» Problem description:
Give back only the lines from the one with "Where should I click to: Click the orange" through the last line of the data, exactly as they appear.

» Supplied records:
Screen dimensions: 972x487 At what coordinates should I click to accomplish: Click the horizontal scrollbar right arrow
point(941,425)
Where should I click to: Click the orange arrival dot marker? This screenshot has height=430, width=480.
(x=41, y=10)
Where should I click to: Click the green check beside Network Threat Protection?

» Exercise answer:
Where should I click to: Click the orange arrival dot marker? This screenshot has height=430, width=480.
(x=41, y=10)
Where should I click to: Click the green check beside Network Threat Protection?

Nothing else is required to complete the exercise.